At this hour, the street was quiet. A handful of pedestrians. None looking up.
He pulled himself over the deck’s metal railing, fingers still cold even through his gloves.
He watched the heated exchange of the Italian couple, the killers. He let her speak her piece.
Aimed.
Fired.
A blur of movement, a blink, and the German’s shoulder exploded with pain. He went over the railing, caught the next floor’s railing, then dropped to the pavement, his ankle twisting. He limp-ran down the street.
Above him, a sliding door opened with a splash of glass falling.
A bullet missed him by an inch. Maybe less.
The German lurched into an alley. Knew he had only moments to save himself.
A poor unsuspecting fool, a man in a suit, an agent of the devil, was unlocking his car. A German sedan. He was still, frozen by the sound of the gun firing.
The German raised his pistol. “The keys,” he said.
The man dropped them on the seat.
The German shot him in the head. The man nodded stupidly, as if he was in agreement with everything happening, then collapsed. The German slipped into the car and started the engine.
Whitey saw him duck into the alley. He knew another route, and sprinted down a different alley, ran around an apartment building. Heard the crack of a bullet. One more poor bastard down.
He emerged into the German’s alley. Saw the stockbroker or lawyer or accountant on the ground. Saw the German at the wheel, waiting.
Whitey crept up to the car.
Sirens in the distance.
A woman came out of a door. She squinted at the man lying in the street, then at Whitey, pistol in hand, and she screamed.
The German turned and saw Whitey. Punched the gas.
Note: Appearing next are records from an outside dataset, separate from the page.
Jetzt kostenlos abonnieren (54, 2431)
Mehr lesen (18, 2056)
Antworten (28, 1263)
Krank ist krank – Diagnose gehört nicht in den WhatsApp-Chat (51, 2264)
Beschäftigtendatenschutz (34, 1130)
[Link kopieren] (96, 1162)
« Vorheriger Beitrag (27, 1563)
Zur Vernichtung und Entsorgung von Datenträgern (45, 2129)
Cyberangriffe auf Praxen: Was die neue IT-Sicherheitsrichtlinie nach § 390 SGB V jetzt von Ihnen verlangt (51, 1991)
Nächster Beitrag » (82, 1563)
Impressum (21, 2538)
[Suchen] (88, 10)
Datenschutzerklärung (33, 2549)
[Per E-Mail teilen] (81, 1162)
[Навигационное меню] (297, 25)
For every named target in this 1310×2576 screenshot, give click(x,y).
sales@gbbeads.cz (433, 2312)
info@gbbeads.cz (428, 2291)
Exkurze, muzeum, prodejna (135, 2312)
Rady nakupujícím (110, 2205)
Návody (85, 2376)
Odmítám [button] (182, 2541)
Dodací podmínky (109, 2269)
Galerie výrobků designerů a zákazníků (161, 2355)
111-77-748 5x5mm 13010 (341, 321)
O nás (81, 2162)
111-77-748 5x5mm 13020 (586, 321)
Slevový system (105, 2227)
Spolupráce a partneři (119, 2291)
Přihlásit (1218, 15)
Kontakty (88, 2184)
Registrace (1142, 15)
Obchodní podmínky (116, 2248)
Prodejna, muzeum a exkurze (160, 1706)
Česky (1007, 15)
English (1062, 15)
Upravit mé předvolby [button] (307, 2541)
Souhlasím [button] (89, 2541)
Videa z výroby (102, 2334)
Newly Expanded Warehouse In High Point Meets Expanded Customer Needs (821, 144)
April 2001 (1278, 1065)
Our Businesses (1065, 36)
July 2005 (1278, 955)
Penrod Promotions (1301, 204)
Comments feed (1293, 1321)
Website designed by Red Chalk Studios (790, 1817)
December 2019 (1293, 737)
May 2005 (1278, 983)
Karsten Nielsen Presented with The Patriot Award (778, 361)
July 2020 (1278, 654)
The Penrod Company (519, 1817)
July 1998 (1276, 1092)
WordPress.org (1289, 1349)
Whitey opened fire. Two tires popped. The back window shattered. He emptied his clip. The car skidded on metal rims, turned the corner and sped away.
The woman who had screamed remained frozen on the sidewalk like a scared statue.
Whitey sighed. “Call the police,” he said.
The German was easy for the police to spot, sparks flying from the metal rims grinding pavement. He saw the flashing lights in his rearview. One cruiser, then another.
They were on a bridge.
The German squeezed the steering wheel as he braked.
When the first cruiser was even with him on his right, the German stomped the gas pedal and turned the wheel into the squad car. The cruiser jumped the Jersey barrier and punched a hole in the chain link fence, and then tumbled, nose first, onto the Mass Pike.
The German swerved back onto the road and slammed on the brakes.
In a blur he was out the passenger door, gun drawn, before the other cruiser had even stopped or realized he’d left.
The officers opened their car doors, buzzing on adrenaline and fear, their heads full of curses to scream but mouths stuttering in rage and shock.
Then the German came out of nowhere, like a bird of prey; and there were two more cop widows in Boston, three more orphans.
Cars were piled on both sides of the bridge, plenty of witnesses to interview, a glorious confusion for the police to try and make sense of. The German grinned as he scaled the fence and leapt half a story to a courtyard below. The landing made him cry out. Then he vanished into the swarms of students crowding the campus of Boston University.
He sent a text. “Finished with woman, pursuing child, sorry for mess.”